Interestingly studies have shown that psychotherapy (particularly Cognitive Behavioral Therapy) can more effective than SSRI medications in combating anxiety and panic disorder. Dr. Henry Westra, from York University in Toronto, Ontario, and Dr. Sherry Stewart from Dalhousie University, Nova Scotia did a comprehensive review of literature and found that CBT is the definite best for anxiety and more effective than other forms of psychotherapy and even appears more effective than medications!
Brain imaging studies have revealed that brain activity can be changed by Cognitive Behavioral Therapy (CBT). (Goldapple et al., 2004) examined changes associated with CBT by looking at cortical and and limbic regions of the brain (areas related to various function one which is emotion). They concluded that “CBT seems to affect clinical recovery by modulating the functioning of specific sites in limbic and cortical regions.”
The message here is not to stop taking medication, but consider the inclusion of CBT if you are not doing so. In other words, look at things from both a biological and psychotherapeutic approach. You can click here for an intro to CBT. But before doing so, don’t forget to sign up for my newsletter.

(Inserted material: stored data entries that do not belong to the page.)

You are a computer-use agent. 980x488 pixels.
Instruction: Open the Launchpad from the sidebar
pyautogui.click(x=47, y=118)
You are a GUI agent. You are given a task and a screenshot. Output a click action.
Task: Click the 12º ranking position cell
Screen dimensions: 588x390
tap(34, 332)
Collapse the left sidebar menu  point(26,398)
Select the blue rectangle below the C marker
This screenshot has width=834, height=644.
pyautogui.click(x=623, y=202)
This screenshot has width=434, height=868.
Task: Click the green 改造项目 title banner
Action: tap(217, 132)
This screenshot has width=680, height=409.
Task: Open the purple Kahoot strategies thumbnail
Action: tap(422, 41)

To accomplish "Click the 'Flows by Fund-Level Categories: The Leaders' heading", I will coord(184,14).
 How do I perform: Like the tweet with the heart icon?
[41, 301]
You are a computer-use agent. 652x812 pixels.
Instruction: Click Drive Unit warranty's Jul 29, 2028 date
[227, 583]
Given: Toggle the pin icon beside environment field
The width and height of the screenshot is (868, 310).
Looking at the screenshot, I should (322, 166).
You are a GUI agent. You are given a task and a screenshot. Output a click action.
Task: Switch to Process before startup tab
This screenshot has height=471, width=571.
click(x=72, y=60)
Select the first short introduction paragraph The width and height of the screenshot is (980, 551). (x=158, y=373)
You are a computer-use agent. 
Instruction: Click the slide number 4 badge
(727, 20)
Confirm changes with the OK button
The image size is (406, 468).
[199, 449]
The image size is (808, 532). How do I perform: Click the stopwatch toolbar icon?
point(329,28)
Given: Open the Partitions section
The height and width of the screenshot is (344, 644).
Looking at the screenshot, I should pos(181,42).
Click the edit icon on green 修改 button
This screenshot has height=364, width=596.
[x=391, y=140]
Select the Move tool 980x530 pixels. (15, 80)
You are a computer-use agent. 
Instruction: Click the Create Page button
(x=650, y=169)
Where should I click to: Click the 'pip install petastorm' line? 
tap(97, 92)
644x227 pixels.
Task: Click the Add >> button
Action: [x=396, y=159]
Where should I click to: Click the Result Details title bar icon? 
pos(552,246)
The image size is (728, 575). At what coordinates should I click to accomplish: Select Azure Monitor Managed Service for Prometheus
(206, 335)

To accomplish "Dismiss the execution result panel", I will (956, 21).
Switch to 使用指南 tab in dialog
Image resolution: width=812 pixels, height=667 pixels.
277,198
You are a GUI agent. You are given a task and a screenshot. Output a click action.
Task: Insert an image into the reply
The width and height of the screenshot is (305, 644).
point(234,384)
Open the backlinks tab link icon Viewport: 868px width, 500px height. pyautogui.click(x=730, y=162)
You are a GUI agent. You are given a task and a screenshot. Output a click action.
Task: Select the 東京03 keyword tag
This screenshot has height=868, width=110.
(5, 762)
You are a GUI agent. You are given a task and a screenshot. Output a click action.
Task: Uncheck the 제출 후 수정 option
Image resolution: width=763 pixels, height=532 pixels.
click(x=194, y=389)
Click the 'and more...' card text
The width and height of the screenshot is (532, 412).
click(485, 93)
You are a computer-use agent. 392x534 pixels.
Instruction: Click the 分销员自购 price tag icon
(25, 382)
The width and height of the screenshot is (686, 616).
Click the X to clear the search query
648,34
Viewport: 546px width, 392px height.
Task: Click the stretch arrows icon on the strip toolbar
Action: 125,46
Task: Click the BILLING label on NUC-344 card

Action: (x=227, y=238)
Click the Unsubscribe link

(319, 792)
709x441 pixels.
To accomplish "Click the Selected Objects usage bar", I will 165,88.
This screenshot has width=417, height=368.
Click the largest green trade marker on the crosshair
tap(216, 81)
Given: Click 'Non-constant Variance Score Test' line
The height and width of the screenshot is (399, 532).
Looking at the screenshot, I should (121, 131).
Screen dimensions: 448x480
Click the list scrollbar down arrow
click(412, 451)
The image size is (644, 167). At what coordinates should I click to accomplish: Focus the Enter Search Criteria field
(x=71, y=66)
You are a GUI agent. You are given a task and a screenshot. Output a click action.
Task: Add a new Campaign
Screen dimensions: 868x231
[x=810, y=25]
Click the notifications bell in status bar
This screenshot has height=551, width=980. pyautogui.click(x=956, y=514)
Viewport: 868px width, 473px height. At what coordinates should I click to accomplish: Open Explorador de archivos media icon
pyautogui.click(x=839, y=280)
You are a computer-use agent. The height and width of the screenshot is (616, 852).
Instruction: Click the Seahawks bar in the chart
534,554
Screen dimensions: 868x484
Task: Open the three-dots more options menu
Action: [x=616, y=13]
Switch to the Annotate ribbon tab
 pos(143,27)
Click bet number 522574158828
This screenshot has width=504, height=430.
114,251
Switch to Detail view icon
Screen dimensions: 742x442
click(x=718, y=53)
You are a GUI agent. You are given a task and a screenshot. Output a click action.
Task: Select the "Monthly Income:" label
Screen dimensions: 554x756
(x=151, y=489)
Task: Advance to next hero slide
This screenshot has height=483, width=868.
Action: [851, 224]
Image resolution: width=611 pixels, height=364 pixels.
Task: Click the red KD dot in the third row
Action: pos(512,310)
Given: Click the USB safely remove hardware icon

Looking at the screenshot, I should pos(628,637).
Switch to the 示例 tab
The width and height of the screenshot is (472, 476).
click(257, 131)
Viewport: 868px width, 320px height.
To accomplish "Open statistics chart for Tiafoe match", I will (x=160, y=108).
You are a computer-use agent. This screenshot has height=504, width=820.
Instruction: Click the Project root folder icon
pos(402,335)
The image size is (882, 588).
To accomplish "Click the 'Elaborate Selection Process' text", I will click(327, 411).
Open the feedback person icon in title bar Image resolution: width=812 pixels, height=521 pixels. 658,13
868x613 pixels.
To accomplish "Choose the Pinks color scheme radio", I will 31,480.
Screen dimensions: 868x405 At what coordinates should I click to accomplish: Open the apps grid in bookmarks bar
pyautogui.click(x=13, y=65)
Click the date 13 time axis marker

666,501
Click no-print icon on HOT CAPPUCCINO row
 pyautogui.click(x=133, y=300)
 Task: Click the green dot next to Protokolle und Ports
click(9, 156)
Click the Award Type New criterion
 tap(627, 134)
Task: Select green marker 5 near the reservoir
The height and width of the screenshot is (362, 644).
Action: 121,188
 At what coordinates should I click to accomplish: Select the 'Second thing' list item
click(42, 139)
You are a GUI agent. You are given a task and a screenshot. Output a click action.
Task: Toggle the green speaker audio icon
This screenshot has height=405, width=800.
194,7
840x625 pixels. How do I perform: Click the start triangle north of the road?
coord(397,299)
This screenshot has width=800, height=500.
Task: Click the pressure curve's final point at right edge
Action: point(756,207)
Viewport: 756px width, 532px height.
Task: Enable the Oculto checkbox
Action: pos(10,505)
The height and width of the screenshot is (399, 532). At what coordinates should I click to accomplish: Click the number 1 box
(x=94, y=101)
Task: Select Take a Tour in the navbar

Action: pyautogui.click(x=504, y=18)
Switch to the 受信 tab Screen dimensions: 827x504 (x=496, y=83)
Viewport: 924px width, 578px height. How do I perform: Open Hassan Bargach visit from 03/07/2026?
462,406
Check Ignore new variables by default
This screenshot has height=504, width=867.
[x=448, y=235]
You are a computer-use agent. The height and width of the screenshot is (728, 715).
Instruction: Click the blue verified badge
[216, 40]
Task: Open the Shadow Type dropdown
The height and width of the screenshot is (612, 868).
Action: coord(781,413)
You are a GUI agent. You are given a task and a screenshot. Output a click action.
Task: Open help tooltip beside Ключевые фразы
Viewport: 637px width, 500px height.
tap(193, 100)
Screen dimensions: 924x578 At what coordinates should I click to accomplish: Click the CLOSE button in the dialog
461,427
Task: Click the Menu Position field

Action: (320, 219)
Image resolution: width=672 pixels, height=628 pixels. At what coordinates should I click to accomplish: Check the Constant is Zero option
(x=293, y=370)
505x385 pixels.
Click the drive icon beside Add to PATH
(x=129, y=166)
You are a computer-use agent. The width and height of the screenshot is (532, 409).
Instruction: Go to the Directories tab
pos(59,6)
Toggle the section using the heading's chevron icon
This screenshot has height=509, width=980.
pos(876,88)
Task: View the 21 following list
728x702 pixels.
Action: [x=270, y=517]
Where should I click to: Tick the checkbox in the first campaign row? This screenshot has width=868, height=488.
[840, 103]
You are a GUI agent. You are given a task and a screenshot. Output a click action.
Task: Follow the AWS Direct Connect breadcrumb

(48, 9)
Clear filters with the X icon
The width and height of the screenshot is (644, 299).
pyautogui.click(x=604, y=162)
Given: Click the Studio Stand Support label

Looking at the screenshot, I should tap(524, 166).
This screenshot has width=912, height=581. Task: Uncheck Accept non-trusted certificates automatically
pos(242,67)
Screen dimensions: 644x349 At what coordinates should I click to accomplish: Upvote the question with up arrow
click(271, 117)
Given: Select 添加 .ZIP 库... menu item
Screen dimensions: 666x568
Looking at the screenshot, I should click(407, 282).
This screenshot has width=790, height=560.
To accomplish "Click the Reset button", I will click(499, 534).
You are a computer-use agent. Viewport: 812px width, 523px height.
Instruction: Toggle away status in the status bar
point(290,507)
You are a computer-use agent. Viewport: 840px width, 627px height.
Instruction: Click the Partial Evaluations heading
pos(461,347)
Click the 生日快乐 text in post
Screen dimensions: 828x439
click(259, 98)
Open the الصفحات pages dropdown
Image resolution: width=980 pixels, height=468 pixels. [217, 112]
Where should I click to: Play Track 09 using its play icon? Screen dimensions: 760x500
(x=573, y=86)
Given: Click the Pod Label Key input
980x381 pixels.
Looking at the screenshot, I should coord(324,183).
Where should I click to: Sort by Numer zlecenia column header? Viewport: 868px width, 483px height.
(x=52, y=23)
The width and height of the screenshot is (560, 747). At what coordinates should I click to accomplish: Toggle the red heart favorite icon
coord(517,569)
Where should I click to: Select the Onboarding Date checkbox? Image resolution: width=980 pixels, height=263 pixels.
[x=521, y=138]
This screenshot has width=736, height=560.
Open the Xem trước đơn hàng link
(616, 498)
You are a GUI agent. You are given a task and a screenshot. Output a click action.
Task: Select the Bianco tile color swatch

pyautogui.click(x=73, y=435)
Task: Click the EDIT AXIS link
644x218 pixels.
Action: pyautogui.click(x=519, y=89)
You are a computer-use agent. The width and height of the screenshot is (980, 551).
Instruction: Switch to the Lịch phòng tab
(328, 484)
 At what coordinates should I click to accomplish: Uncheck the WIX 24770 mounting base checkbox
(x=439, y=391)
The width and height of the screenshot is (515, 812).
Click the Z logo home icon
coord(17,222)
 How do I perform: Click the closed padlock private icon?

References (What Chemical Causes Anxiety?)
Mayoclinic. Depression (major depression). Retrieved on January 16, 2013, from:
Goldapple K, Segal Z, Garson C, et al. Modulation of Cortical-Limbic Pathways in Major Depression: Treatment-Specific Effects of Cognitive Behavior Therapy. Arch Gen Psychiatry. 2004;61(1):34-41. doi:10.1001/archpsyc.61.1.34.
Psychetruth. (2012, November 26). Do Antidepressants Cure Depression? Are Psych Drugs Safe? Dr. Colin Ross & Corrina Psychetruth. [Video file]. http://m.youtube.com/watch?feature=mhee&v=UfV0FBMm9Y8
Stewart S. & Westra H. Cognitive Behavioral Therapy and Pharmacotherapy: Complimentary or Contradictory Approaches to the Treatment of Anxiety?. Clinical Psychology Review 18, no. 3 (1998): 307-340.